Elle était assise depuis quelques minutes seulement. Une bande de trottoir soutenait ses fesses douloureuses, usées par une longue soirée. Autour d'elle erraient autant d'âmes perdues que de voitures dans la rue. Des femmes, jeunes en-dehors et pourtant si vieilles en-dedans. Elles se prénommaient Sylvie, Cheryl, Chloée ou encore Maria. Mais ici, elles avaient toutes un surnom. Crystal, Amber, Pamela ou encore Sheila.
Non loin d'eux se promenaient quelques hommes à la recherche de quelque chose qui normalement ne s'achète pas. Ils rodaient, les dévisageant sans gène de haut en bas et de bas en haut. Leur regard s'arrêtait parfois sur un décoleté plongeant ou un g-string bien apparent. Et ils regardaient et regardaient. Les filles, de leurs côtés, les regardaient aussi mais pas du même regard. Pour eux, ils n'étaient pas beaux ni laids. La plus belle qualité qu'ils pouvaient posséder était d'être riche ou au moins, de sembler l'être.
Elle se releva doucement, décidée à se faire un ou deux clients de plus pour arrondir sa fin de soirée mais fut aussitôt attirée dans la ruelle par une main ferme sur son bras. Elle n'en fut même pas surprise.
-Tu sais que Mike te cherche! lui dit une voix rauque.
-Ouais, je sais. Lâche-moi le bras, tu m'fais mal!
L'homme lui lâcha le bras en lui jetant un regard désolé.
-Tu lui dois pas mal d'argent, ma belle. Il s'rait peut-être temps de penser à le rembourser.
La jeune femme recula de quelques pieds jusqu'à sentir le béton contre son dos nu. Elle sortir une cigarette de son étui et s'alluma. La fumée qui sortit de sa bouche alla rejoindre les effluves nauséabondes des poubelles non loin d'eux.
-Tu n'as jamais rêvé de partir? lui demanda t'elle, le regard fixé sur une fenêtre d'où filtrait une douce lumière.
L'homme sourit et alluma une cigarette à son tour. Il la tenait entre le pouce et le majeur, ce qui lui donnait un air de mafiosi.
-Oui, souvent. Mais tu sais, je ne crois pas que ce soit mieux ailleurs.
-Tu as surement raison.
Elle ouvrit son sac à main et sortit quelques billets de vingt de son sac à main, qu'elle tendit à l'homme.
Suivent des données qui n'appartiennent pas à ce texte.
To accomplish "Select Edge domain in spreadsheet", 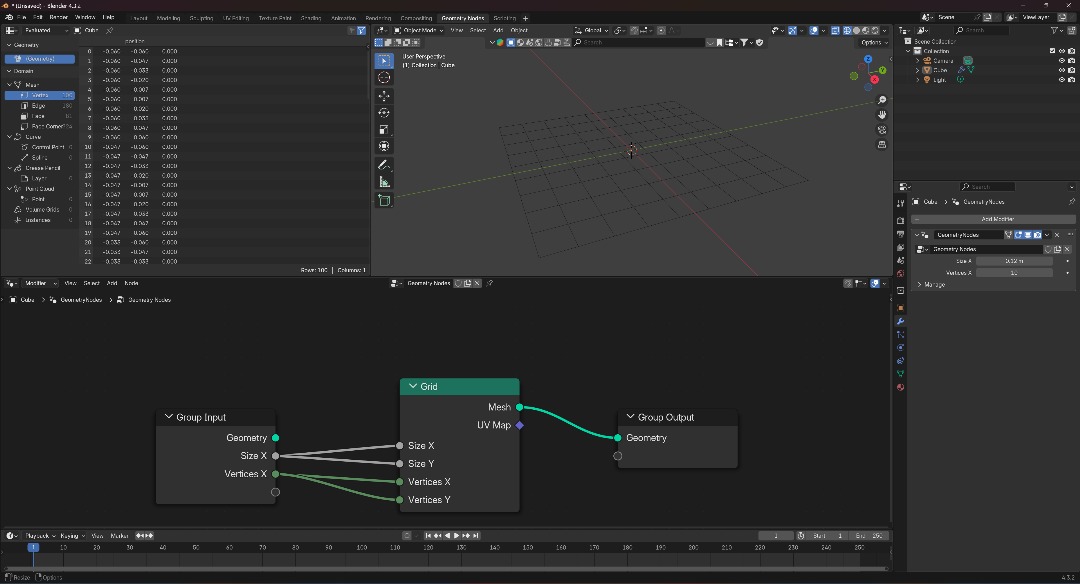I will pyautogui.click(x=39, y=106).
Il les prit, les compta et les mit dans la poche arrière de son jean ajusté.
Il la regarda d'une façon qui fit baisser les yeux de la jeune fille. Son regard ne s'attardait pas à ses fesses ni à ses seins. Il fouillait son âme, la seule chose qui n'était pas à vendre.
-Arrête de me regarder comme ça! lui cria t'elle.
Mais le regard de l'homme ne la quittait pas. Il prit une longue bouffée de sa cigarette puis il hésita.
-C'est ton père qui t'a rendue ainsi?
La jeune femme ne le regardait toujours pas. Elle remonta sa jupe rendue trop longue à son goût d'un geste mille fois répété.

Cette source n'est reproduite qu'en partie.